The CID is resilient. Longtime restaurants have jumped online. New businesses have opened, including Hello Em, a coffee shop with Vietnamese roasts co-located with an art gallery, a community library and Pham’s organization.

Hye Hong, who started Chinatown’s Chung Chun Rice Hot Dog just before COVID-19, has dealt with tip-jar thieves and other challenges, she explained. But her sausages fried in rice batter are attracting long lines.

The city has been trying to help, Durkan’s office said. CID business and community groups have received about $1 million in grants over the past year, and the Parks Department has cleaned encampments, the office said.

The Police Department employs a liaison for the CID. The city boosted street cleaning in the CID this month from three to seven days a week, Durkan’s office added.

The city’s newest initiative is filling vacant storefronts with nonretail tenants. The Seattle Chinatown International District Public Development Authority is leasing space beside a dim sum restaurant to an artist collective. Jamie Lee, with the nonprofit, calls that “the beginning of something.”

Moving ahead, Durkan says the CID needs “an all-hands on deck effort by every level of government and deeper investments.”

Whether that occurs will depend partly on Harrell, who in a statement cited “chaos and dysfunction” at 12th and Jackson as discussed in mayoral-transition meetings.

Harrell wants to bolster police staffing, add nonpolice first responders and close encampments by providing housing, he said, mostly sticking to talking points from his recent campaign.

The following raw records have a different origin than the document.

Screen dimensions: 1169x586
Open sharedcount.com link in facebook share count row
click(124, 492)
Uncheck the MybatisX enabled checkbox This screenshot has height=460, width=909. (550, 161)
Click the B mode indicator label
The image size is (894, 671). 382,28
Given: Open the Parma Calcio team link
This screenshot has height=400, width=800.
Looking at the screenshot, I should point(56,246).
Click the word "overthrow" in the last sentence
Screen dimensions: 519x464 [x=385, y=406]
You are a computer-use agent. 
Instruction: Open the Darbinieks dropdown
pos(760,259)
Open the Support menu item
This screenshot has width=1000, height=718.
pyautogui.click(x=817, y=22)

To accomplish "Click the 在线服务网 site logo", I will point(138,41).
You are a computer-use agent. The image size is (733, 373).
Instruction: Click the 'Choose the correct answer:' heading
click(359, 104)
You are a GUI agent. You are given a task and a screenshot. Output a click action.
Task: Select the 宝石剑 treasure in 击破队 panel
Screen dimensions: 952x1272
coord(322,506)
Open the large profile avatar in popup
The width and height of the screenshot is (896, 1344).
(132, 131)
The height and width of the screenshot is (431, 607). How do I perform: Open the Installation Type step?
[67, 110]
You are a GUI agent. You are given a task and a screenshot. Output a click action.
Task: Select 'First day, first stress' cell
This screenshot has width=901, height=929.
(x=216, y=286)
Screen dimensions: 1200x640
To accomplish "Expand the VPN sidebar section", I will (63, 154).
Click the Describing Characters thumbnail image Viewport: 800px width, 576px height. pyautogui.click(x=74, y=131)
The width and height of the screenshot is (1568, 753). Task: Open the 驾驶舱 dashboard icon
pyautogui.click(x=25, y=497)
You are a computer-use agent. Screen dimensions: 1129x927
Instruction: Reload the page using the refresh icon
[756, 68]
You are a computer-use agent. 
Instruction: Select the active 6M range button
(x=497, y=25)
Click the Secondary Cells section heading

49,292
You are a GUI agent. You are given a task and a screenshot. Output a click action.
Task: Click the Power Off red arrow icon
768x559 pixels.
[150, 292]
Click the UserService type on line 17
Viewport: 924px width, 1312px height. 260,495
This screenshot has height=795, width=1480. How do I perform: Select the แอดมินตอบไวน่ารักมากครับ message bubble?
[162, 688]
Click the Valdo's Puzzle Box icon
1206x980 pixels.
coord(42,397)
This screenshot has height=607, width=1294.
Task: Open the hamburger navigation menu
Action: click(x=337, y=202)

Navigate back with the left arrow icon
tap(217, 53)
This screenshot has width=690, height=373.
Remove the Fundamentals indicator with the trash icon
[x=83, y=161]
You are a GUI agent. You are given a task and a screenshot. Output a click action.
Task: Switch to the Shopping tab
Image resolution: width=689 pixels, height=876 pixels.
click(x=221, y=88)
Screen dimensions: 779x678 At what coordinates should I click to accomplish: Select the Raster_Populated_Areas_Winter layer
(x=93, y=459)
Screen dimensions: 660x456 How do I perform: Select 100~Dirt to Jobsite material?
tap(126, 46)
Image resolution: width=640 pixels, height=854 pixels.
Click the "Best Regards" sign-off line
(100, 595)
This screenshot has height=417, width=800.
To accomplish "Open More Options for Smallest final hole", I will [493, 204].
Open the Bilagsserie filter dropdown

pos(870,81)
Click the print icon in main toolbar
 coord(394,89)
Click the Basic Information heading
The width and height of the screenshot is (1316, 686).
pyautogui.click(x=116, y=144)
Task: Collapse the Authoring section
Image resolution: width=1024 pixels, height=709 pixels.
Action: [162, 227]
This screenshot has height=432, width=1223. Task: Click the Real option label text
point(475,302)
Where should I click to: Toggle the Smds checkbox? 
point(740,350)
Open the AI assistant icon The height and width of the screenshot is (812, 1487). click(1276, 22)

“Growing up, this neighborhood always served as a source of pride for me,” added Harrell, who will be Seattle’s first Asian American mayor.

Davison may also play a role. She accused the City Council this month of ignoring Little Saigon’s woes.

Meanwhile, the Watch’s mission keeps evolving, from patrolling to outreach to self-defense classes for seniors.

“We just got a grant for that,” Woo said. “Cane and walker defense.”